Paper short abstract:
This paper explores how the polygraph machine is used in police interrogations in the United States. Drawing on a selection of interrogation transcripts, I show how examiners use a series of techniques to draw out confessions from suspects, and link this to the production of false confessions.
Paper long abstract:
Advocates of the polygraph machine, developed at the turn of the 20th century, and now widely used across the United States, have struggled to resolve contestation regarding the machine's validity and reliability. Nonetheless, police investigations routinely use the device to interrogate suspects, ostensibly to determine the truth of their statements. In seeking to explain the machine's continued use despite repeated scientific challenges to its authority, historians have emphasised the examiner's performance of a policeman-turned-scientist role in extracting confessions and its appearance in the popular imagination as the lie detector. In this paper I add to this picture by analysing interrogation transcripts to describe a series of techniques, which I term 'bleeding', 'clearing' and 'composition', used by examiners and police officers to draw out confessions from suspects. Exploring how these techniques work with regard to the socio-technical arrangement of the polygraph exam, I argue that such techniques regularly risk the production of false confessions, showing up a powerful ontological uncertainty in lie detection tests.
Paper short abstract:
Our target of interest is the research field of truth verification. We focus on the reciprocal influence of specific modes of seeing and corresponding sociotechnical interaction when certain visual methods such as eye tracking are used as a tool for truth detection.
Paper long abstract:
In Germany, the field of truth verification is divided into those who engage in the practice of credibility assessment, and those who engage in research on the characteristics of "deception" and the possibilities of its detection. The latter address this question within the broader research field practicing 'memory detection'. A similarity of this research and the practice is the collective vision of the need for an appropriate tool to verify truthfulness in measuring behavior or psychophysical reactions of a person. A host of contemporary procedures are in use like e.g. polygraph-tests, eye tracking, EEG or brain imaging methods.
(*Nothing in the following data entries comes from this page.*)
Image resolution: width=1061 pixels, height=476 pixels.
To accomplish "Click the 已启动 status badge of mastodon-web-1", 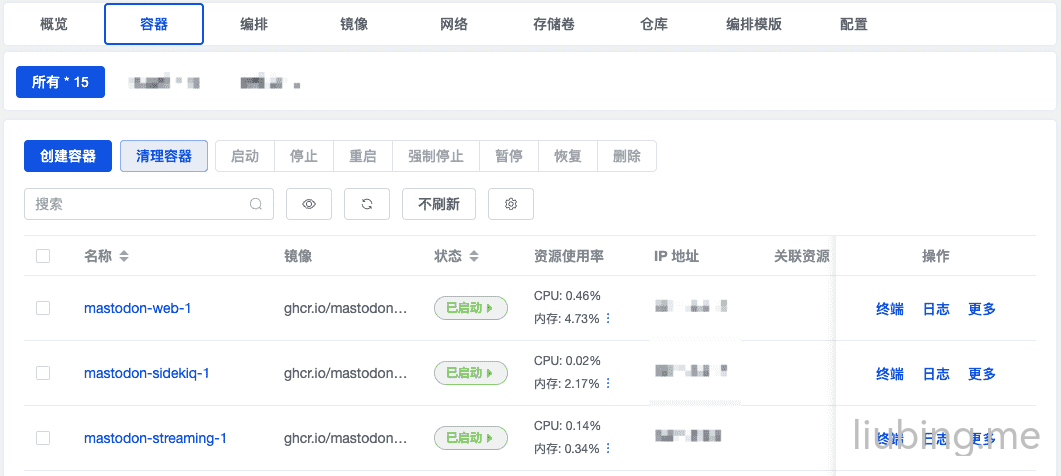I will click(x=470, y=308).
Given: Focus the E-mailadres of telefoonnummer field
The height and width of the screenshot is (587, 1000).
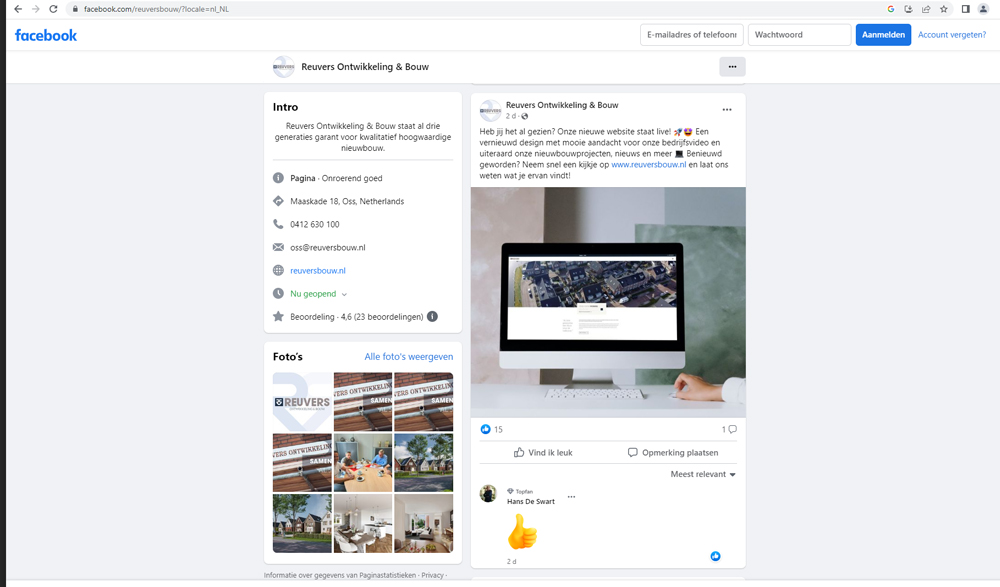Looking at the screenshot, I should 691,35.
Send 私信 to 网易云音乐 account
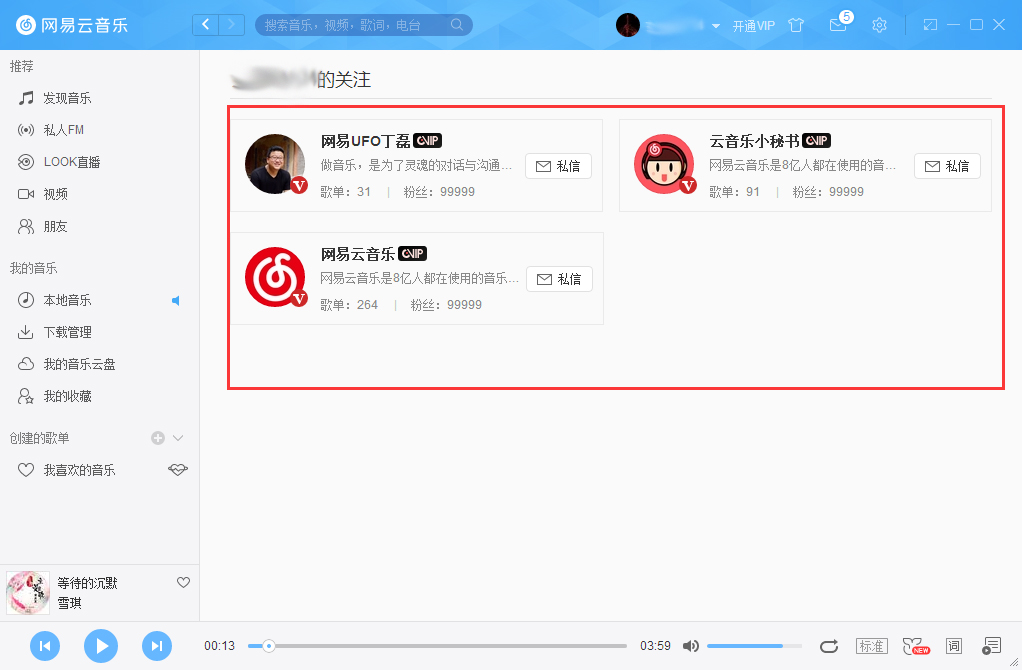The width and height of the screenshot is (1022, 670). [x=558, y=279]
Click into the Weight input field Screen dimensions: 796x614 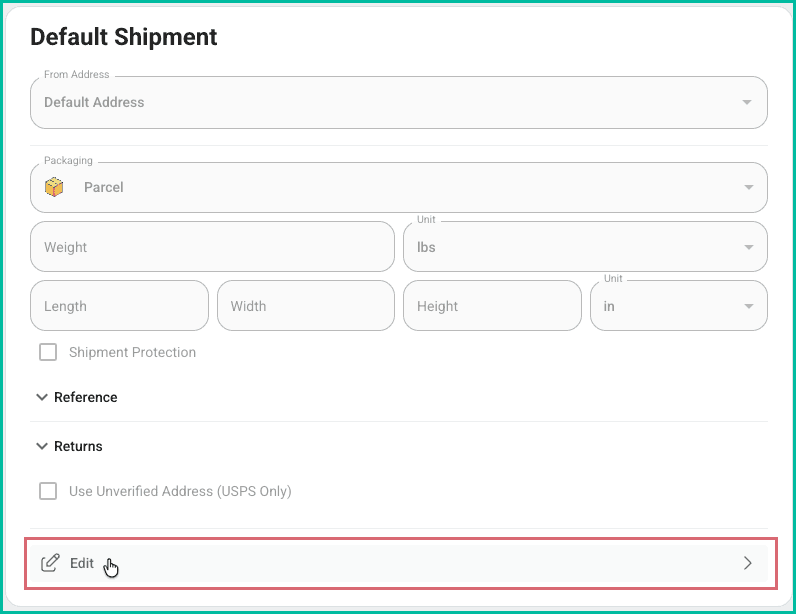212,247
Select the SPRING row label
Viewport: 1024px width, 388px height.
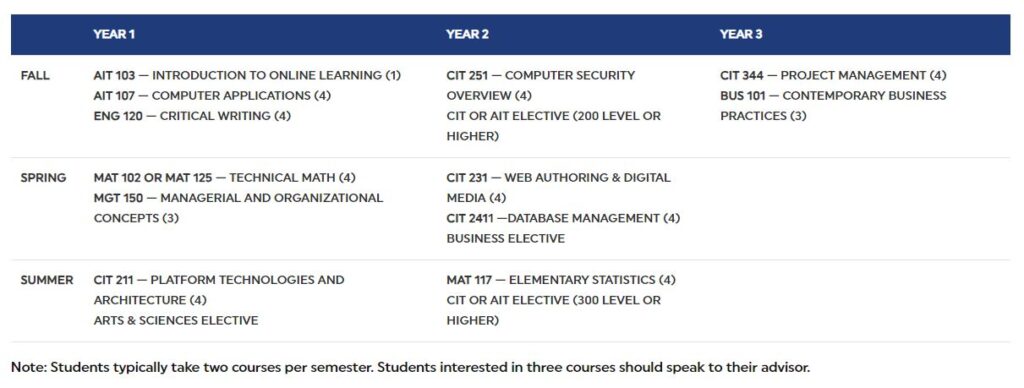pos(43,178)
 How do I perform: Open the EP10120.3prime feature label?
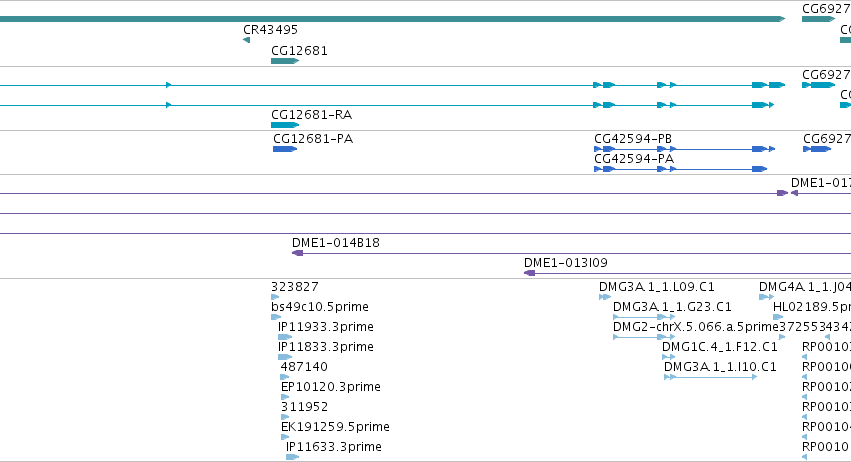[331, 387]
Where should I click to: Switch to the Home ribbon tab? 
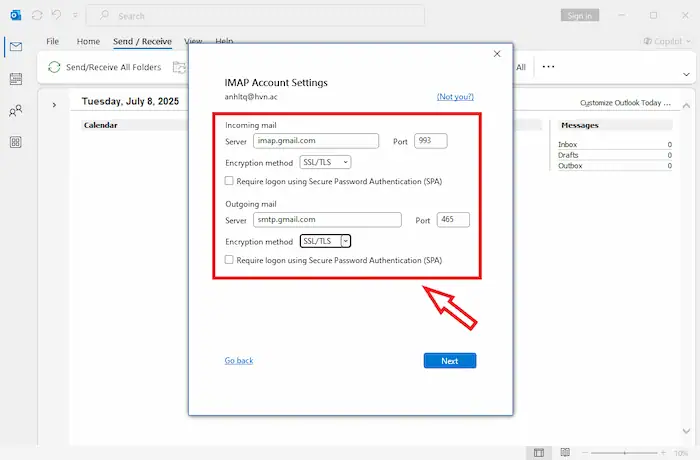(x=88, y=42)
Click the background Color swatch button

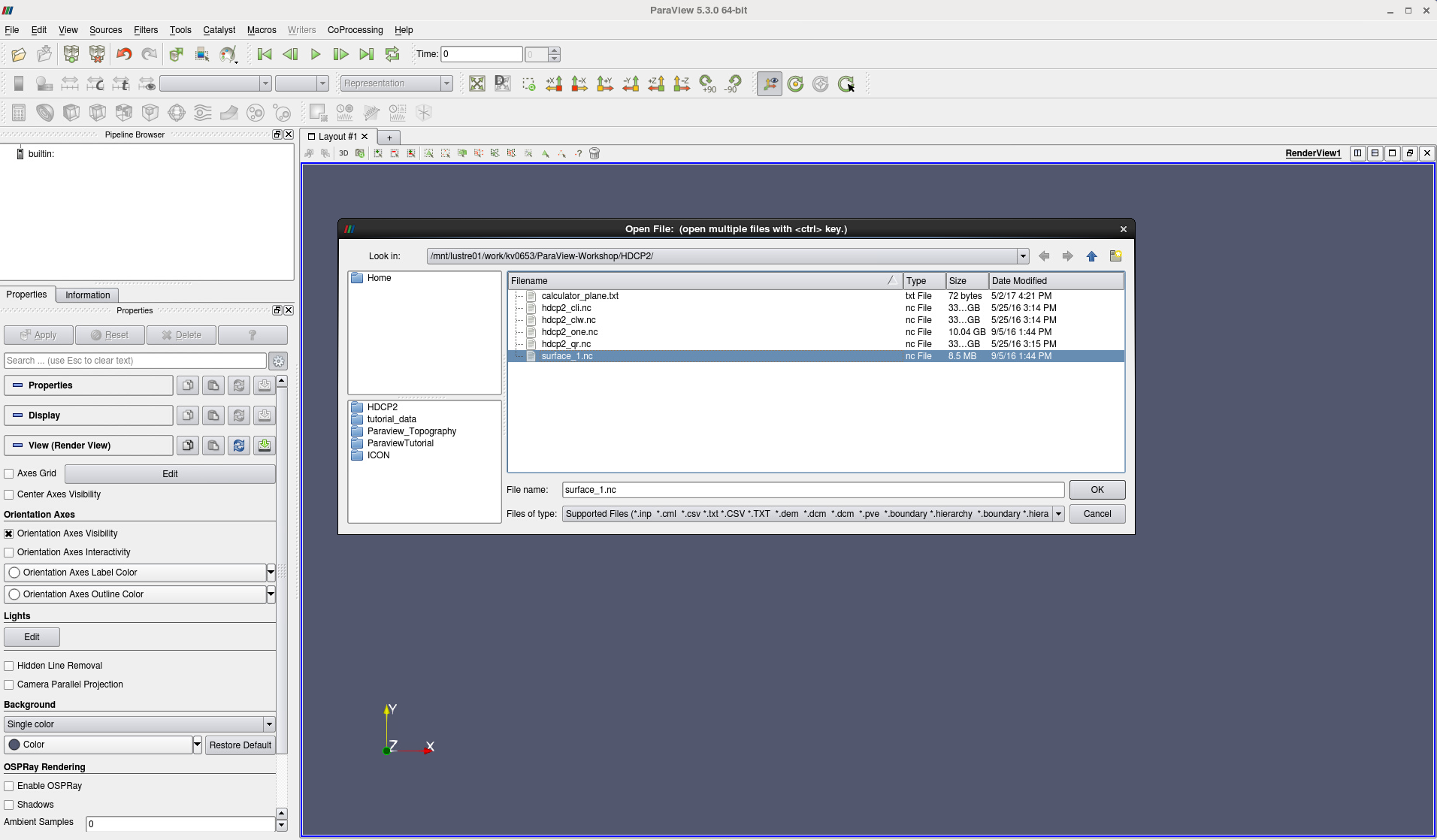tap(98, 745)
In this talk, we explore the sociotechnical practice of visibilizing deception in the research field of truth verification. We focus on the reciprocal influence of specific modes of seeing and corresponding sociotechnical interaction that are at play when certain visual methods such as eye tracking are used as a tool for truth detection. On the basis of our laboratory research, we will provide insights on the rationales of visuality, where the reaction and behavior of the test subject are measured and assessed in respect to his/her "truthfulness". We outline the levels where the different aspects of seeing, visibilizing and using visual tools intersect in the use of truth verification technologies that measure psychophysiological responses to visual stimuli. By highlighting the dynamics of this intersection we discern the various desires and aspirations that are inscribed in these kinds of research applications and discuss the underlying concepts of deception and truthfulness.